I had just gotten up and was getting ready for work (no kids at the time). I turn on the TV to the Today show and hear Matt Lauer talking about a plane flying into the one of the towers of the World Trade Center. At this point, nobody thought this was an attack. I was kinda half way interested and was more interested in what I was going to wear for the day. Suddenly I hear Matt Lauer say, "Oh My God! We're under attack!" (I'll never forget those words). I looked up just in time to see the 2nd plane hit the 2nd tower.... That's when all hell broke loose.
Everything from this point forward was a blur. The phone rang (no cell phone then). It was Mike telling me not to ask questions that our country was under attack and to just get to the office as soon as possible. He would be there shortly (he was on the way to the court house downtown LA when he heard the news). While he's talking I'm watching the towers crumble to the ground and all the people on TV running around in hysterics. It was like everything was moving in slow motion and I'm listening to my husband giving me instructions with my jaw dropped. I had to sit down.
I did as I was told. And as I was driving to the office my heart was pounding so fast and so hard and all I could think of was, "Is my husband going to have to go to war?" Even though he was no longer in the Air Force I couldn't help think that he was going to be asked to come back for this. I WAS SCARED TO DEATH.
That's all I can remember. Probably because I was consumed with, "Is my husband going to war? Is my husband going to war?" Even though he assured me over and over and over again that he wasn't going to be asked back that it didn't work that way.
Then I heard about the airplanes that had been hijacked and the pentagon being hit. I was sick to my stomach and my heart broke. I actually cried when I heard about the plane that went down over Pennsylvania and the heroic acts of the passengers that brought the plane down. I still tear up when I think about that one. They knew they were going to die, but had to do it anyway -- Totally something my husband would do.
Seven years later....My heart still aches and the tears still come. I'm sadden when I hear about those who don't fully understand the magnitude of that day and how it changed our lives forever. And yet, the fight for freedom still continues.....

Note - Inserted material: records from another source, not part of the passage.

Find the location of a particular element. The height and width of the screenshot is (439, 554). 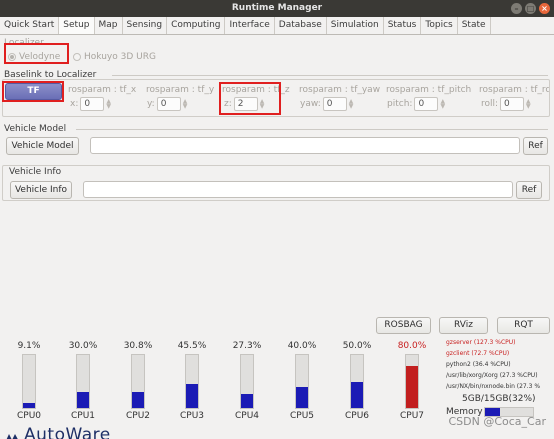

tf-yaw-input: 0 is located at coordinates (334, 104).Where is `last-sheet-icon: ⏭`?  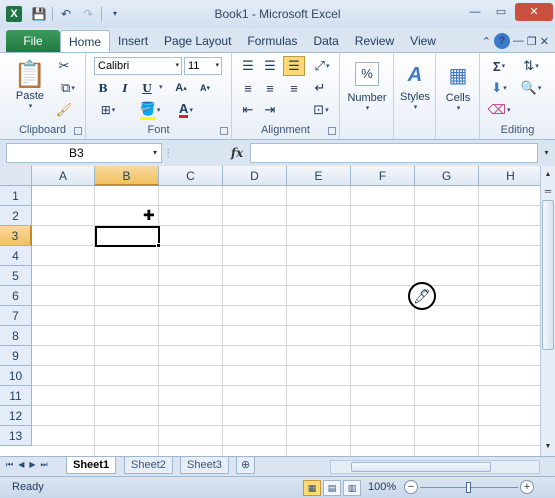
last-sheet-icon: ⏭ is located at coordinates (44, 465).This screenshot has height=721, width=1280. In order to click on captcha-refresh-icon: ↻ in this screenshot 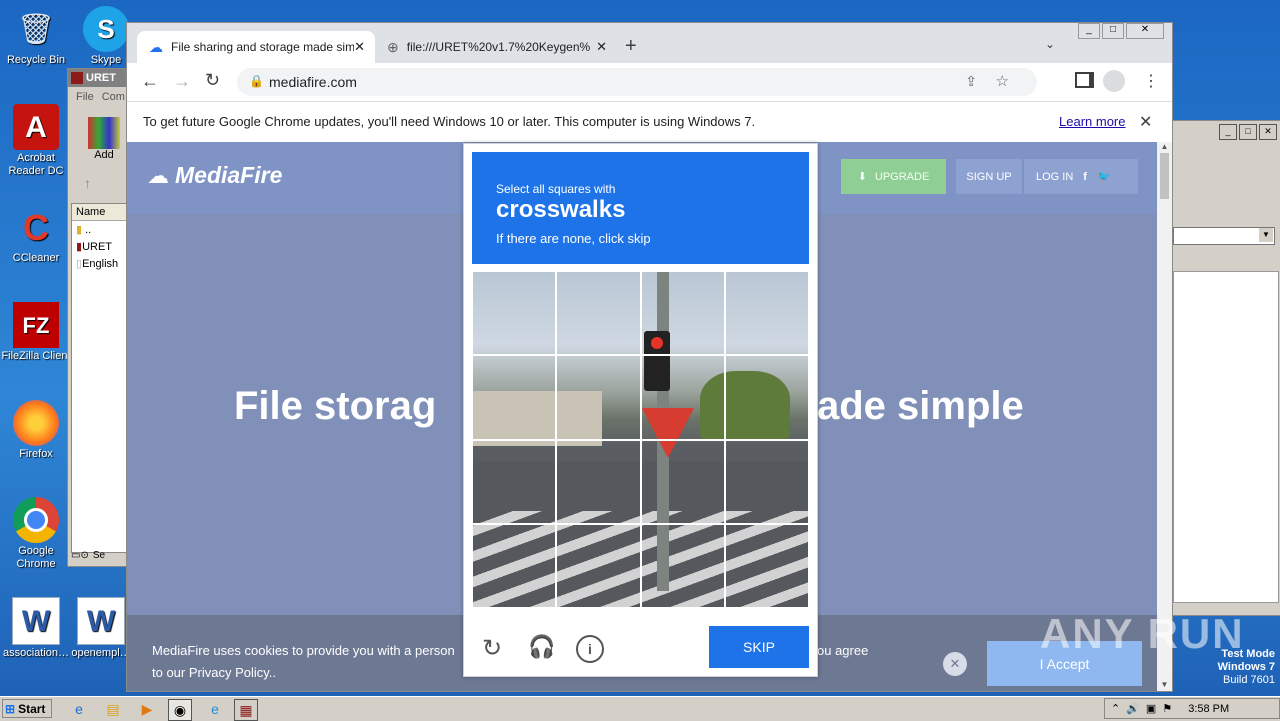, I will do `click(492, 648)`.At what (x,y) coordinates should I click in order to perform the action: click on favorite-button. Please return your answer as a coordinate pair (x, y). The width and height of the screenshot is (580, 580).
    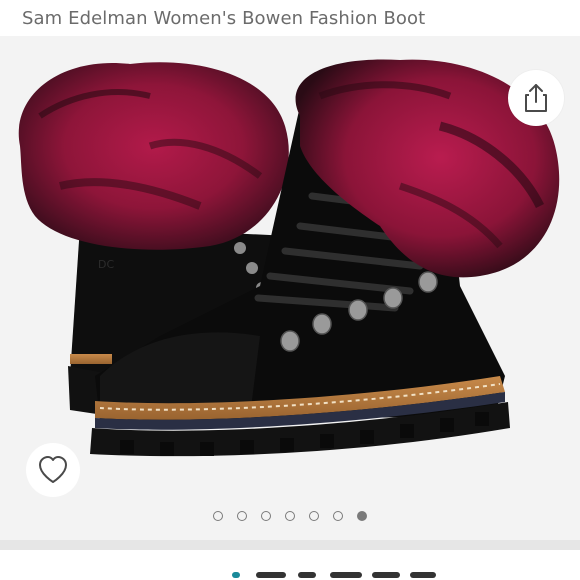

On a lighter note, I'd like to give a shout out to my two girlfriends, Julianna and Pam (Julianna's birthday was yesterday. Pam's is today)
HAPPY BIRTHDAY GIRLS!
3 comments:
Oh, it was a very sad day. I don't remember much at all just the look on my parents face as they tried to explain to a seven year old what was happening. I understand now. That must have been so scary for you to go through with Uncle Mike...
I have got to admit that it has changed my birthday forever. But thanks to my friends they make such a sad day a great day! Love Ya!
I was reading a thread yesterday and person after person ended their post by say "I will Remember". I was in tears.